### Exercise
The answer must be the full listing, written out exactly.

==== Data

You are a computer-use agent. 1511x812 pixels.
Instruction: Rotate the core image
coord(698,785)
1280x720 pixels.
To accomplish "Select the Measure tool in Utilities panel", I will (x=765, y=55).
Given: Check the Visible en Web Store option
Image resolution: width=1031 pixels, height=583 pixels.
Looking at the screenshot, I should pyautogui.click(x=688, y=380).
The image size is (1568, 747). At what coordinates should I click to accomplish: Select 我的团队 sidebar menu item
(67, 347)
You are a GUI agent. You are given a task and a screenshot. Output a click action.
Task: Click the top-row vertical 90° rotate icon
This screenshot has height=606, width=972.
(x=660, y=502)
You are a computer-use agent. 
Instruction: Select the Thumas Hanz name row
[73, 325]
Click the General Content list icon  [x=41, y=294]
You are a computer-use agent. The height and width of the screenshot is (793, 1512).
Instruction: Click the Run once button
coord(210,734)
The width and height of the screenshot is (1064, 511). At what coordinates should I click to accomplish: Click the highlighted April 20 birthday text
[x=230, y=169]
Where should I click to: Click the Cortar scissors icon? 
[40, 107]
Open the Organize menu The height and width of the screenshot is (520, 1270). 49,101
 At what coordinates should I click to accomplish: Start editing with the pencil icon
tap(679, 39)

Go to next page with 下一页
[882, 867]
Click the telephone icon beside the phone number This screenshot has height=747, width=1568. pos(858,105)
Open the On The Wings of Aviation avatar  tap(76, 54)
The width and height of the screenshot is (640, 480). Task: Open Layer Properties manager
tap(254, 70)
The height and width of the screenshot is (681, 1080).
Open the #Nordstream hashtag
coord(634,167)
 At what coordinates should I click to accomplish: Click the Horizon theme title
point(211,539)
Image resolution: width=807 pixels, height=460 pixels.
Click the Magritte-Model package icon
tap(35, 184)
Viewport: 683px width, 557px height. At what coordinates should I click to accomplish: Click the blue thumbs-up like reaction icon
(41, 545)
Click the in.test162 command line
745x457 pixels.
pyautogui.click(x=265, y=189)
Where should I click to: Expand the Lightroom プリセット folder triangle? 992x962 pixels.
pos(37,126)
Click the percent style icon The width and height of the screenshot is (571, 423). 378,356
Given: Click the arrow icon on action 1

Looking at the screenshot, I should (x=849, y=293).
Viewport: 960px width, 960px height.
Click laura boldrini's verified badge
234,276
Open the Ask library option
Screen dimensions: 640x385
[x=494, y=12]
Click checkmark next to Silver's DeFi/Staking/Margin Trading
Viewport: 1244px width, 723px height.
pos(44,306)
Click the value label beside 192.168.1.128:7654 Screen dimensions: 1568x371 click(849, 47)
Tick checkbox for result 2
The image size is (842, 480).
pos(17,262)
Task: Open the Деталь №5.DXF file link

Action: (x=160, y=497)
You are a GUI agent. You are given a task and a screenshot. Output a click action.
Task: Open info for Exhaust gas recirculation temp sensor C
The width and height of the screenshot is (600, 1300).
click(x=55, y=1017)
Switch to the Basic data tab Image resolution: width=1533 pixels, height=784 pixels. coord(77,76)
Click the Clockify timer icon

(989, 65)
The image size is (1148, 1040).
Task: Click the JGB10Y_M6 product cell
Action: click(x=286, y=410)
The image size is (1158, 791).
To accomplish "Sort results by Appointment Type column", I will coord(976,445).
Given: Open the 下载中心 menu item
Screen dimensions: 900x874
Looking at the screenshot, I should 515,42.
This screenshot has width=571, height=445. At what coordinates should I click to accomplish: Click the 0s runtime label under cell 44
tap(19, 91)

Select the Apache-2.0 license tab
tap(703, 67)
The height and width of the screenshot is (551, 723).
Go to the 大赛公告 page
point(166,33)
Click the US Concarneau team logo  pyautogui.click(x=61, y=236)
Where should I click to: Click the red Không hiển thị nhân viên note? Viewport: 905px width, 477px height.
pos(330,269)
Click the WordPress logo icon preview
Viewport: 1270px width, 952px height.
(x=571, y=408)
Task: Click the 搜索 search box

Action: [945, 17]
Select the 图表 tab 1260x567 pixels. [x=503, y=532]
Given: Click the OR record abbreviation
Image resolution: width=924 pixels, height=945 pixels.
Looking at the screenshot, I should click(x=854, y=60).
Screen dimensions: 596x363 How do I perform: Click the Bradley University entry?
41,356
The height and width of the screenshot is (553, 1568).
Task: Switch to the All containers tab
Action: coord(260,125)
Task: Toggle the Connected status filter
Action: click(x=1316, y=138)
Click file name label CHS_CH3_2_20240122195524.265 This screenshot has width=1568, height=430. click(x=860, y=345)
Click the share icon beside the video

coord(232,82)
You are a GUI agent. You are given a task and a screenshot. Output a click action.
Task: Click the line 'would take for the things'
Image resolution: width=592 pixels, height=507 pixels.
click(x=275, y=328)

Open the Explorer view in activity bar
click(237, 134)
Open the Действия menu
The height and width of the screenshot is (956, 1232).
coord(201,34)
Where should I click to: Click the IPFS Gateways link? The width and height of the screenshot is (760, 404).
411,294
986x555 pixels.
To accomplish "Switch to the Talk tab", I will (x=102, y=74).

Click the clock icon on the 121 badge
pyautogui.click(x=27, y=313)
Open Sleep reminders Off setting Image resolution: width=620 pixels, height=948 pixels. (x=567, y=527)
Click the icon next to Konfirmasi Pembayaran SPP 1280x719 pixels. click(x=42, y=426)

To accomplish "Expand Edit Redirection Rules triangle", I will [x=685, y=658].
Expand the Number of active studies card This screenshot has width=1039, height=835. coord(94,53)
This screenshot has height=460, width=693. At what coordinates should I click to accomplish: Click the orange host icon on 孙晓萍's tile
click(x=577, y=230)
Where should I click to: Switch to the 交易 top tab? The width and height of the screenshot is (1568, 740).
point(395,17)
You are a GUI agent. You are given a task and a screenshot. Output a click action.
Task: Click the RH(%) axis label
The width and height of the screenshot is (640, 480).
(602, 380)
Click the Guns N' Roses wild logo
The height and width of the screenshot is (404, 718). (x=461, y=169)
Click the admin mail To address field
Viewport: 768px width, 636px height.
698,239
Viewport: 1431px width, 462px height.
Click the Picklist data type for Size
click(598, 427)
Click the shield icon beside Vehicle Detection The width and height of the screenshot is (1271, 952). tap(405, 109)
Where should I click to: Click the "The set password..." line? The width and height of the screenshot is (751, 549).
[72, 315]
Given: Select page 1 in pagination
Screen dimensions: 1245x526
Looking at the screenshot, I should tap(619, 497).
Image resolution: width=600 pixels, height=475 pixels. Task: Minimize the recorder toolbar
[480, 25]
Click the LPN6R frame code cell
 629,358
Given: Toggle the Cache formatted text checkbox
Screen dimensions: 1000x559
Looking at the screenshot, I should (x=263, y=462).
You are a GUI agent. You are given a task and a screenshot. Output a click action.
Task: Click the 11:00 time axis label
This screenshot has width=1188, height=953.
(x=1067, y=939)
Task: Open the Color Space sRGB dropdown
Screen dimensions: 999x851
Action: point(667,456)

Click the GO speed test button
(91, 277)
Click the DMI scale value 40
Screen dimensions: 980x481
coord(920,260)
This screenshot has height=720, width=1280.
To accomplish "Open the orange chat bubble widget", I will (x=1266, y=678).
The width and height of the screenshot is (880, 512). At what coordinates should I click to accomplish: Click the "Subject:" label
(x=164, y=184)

========

### Exercise result
You are a computer-use agent. 1511x812 pixels.
Instruction: Rotate the core image
coord(698,785)
1280x720 pixels.
To accomplish "Select the Measure tool in Utilities panel", I will (x=765, y=55).
Given: Check the Visible en Web Store option
Image resolution: width=1031 pixels, height=583 pixels.
Looking at the screenshot, I should pyautogui.click(x=688, y=380).
The image size is (1568, 747). At what coordinates should I click to accomplish: Select 我的团队 sidebar menu item
(67, 347)
You are a GUI agent. You are given a task and a screenshot. Output a click action.
Task: Click the top-row vertical 90° rotate icon
This screenshot has height=606, width=972.
(x=660, y=502)
You are a computer-use agent. 
Instruction: Select the Thumas Hanz name row
[73, 325]
Click the General Content list icon  [x=41, y=294]
You are a computer-use agent. The height and width of the screenshot is (793, 1512).
Instruction: Click the Run once button
coord(210,734)
The width and height of the screenshot is (1064, 511). At what coordinates should I click to accomplish: Click the highlighted April 20 birthday text
[x=230, y=169]
Where should I click to: Click the Cortar scissors icon? 
[40, 107]
Open the Organize menu The height and width of the screenshot is (520, 1270). 49,101
 At what coordinates should I click to accomplish: Start editing with the pencil icon
tap(679, 39)

Go to next page with 下一页
[882, 867]
Click the telephone icon beside the phone number This screenshot has height=747, width=1568. pos(858,105)
Open the On The Wings of Aviation avatar  tap(76, 54)
The width and height of the screenshot is (640, 480). Task: Open Layer Properties manager
tap(254, 70)
The height and width of the screenshot is (681, 1080).
Open the #Nordstream hashtag
coord(634,167)
 At what coordinates should I click to accomplish: Click the Horizon theme title
point(211,539)
Image resolution: width=807 pixels, height=460 pixels.
Click the Magritte-Model package icon
tap(35, 184)
Viewport: 683px width, 557px height. At what coordinates should I click to accomplish: Click the blue thumbs-up like reaction icon
(41, 545)
Click the in.test162 command line
745x457 pixels.
pyautogui.click(x=265, y=189)
Where should I click to: Expand the Lightroom プリセット folder triangle? 992x962 pixels.
pos(37,126)
Click the percent style icon The width and height of the screenshot is (571, 423). 378,356
Given: Click the arrow icon on action 1

Looking at the screenshot, I should (x=849, y=293).
Viewport: 960px width, 960px height.
Click laura boldrini's verified badge
234,276
Open the Ask library option
Screen dimensions: 640x385
[x=494, y=12]
Click checkmark next to Silver's DeFi/Staking/Margin Trading
Viewport: 1244px width, 723px height.
pos(44,306)
Click the value label beside 192.168.1.128:7654 Screen dimensions: 1568x371 click(849, 47)
Tick checkbox for result 2
The image size is (842, 480).
pos(17,262)
Task: Open the Деталь №5.DXF file link

Action: (x=160, y=497)
You are a GUI agent. You are given a task and a screenshot. Output a click action.
Task: Open info for Exhaust gas recirculation temp sensor C
The width and height of the screenshot is (600, 1300).
click(x=55, y=1017)
Switch to the Basic data tab Image resolution: width=1533 pixels, height=784 pixels. coord(77,76)
Click the Clockify timer icon

(989, 65)
The image size is (1148, 1040).
Task: Click the JGB10Y_M6 product cell
Action: click(x=286, y=410)
The image size is (1158, 791).
To accomplish "Sort results by Appointment Type column", I will coord(976,445).
Given: Open the 下载中心 menu item
Screen dimensions: 900x874
Looking at the screenshot, I should 515,42.
This screenshot has width=571, height=445. At what coordinates should I click to accomplish: Click the 0s runtime label under cell 44
tap(19, 91)

Select the Apache-2.0 license tab
tap(703, 67)
The height and width of the screenshot is (551, 723).
Go to the 大赛公告 page
point(166,33)
Click the US Concarneau team logo  pyautogui.click(x=61, y=236)
Where should I click to: Click the red Không hiển thị nhân viên note? Viewport: 905px width, 477px height.
pos(330,269)
Click the WordPress logo icon preview
Viewport: 1270px width, 952px height.
(x=571, y=408)
Task: Click the 搜索 search box

Action: [945, 17]
Select the 图表 tab 1260x567 pixels. [x=503, y=532]
Given: Click the OR record abbreviation
Image resolution: width=924 pixels, height=945 pixels.
Looking at the screenshot, I should click(x=854, y=60).
Screen dimensions: 596x363 How do I perform: Click the Bradley University entry?
41,356
The height and width of the screenshot is (553, 1568).
Task: Switch to the All containers tab
Action: coord(260,125)
Task: Toggle the Connected status filter
Action: click(x=1316, y=138)
Click file name label CHS_CH3_2_20240122195524.265 This screenshot has width=1568, height=430. click(x=860, y=345)
Click the share icon beside the video

coord(232,82)
You are a GUI agent. You are given a task and a screenshot. Output a click action.
Task: Click the line 'would take for the things'
Image resolution: width=592 pixels, height=507 pixels.
click(x=275, y=328)

Open the Explorer view in activity bar
click(237, 134)
Open the Действия menu
The height and width of the screenshot is (956, 1232).
coord(201,34)
Where should I click to: Click the IPFS Gateways link? The width and height of the screenshot is (760, 404).
411,294
986x555 pixels.
To accomplish "Switch to the Talk tab", I will (x=102, y=74).

Click the clock icon on the 121 badge
pyautogui.click(x=27, y=313)
Open Sleep reminders Off setting Image resolution: width=620 pixels, height=948 pixels. (x=567, y=527)
Click the icon next to Konfirmasi Pembayaran SPP 1280x719 pixels. click(x=42, y=426)

To accomplish "Expand Edit Redirection Rules triangle", I will [x=685, y=658].
Expand the Number of active studies card This screenshot has width=1039, height=835. coord(94,53)
This screenshot has height=460, width=693. At what coordinates should I click to accomplish: Click the orange host icon on 孙晓萍's tile
click(x=577, y=230)
Where should I click to: Switch to the 交易 top tab? The width and height of the screenshot is (1568, 740).
point(395,17)
You are a GUI agent. You are given a task and a screenshot. Output a click action.
Task: Click the RH(%) axis label
The width and height of the screenshot is (640, 480).
(602, 380)
Click the Guns N' Roses wild logo
The height and width of the screenshot is (404, 718). (x=461, y=169)
Click the admin mail To address field
Viewport: 768px width, 636px height.
698,239
Viewport: 1431px width, 462px height.
Click the Picklist data type for Size
click(598, 427)
Click the shield icon beside Vehicle Detection The width and height of the screenshot is (1271, 952). tap(405, 109)
Where should I click to: Click the "The set password..." line? The width and height of the screenshot is (751, 549).
[72, 315]
Given: Select page 1 in pagination
Screen dimensions: 1245x526
Looking at the screenshot, I should tap(619, 497).
Image resolution: width=600 pixels, height=475 pixels. Task: Minimize the recorder toolbar
[480, 25]
Click the LPN6R frame code cell
 629,358
Given: Toggle the Cache formatted text checkbox
Screen dimensions: 1000x559
Looking at the screenshot, I should (x=263, y=462).
You are a GUI agent. You are given a task and a screenshot. Output a click action.
Task: Click the 11:00 time axis label
This screenshot has width=1188, height=953.
(x=1067, y=939)
Task: Open the Color Space sRGB dropdown
Screen dimensions: 999x851
Action: point(667,456)

Click the GO speed test button
(91, 277)
Click the DMI scale value 40
Screen dimensions: 980x481
coord(920,260)
This screenshot has height=720, width=1280.
To accomplish "Open the orange chat bubble widget", I will (x=1266, y=678).
The width and height of the screenshot is (880, 512). At what coordinates should I click to accomplish: Click the "Subject:" label
(x=164, y=184)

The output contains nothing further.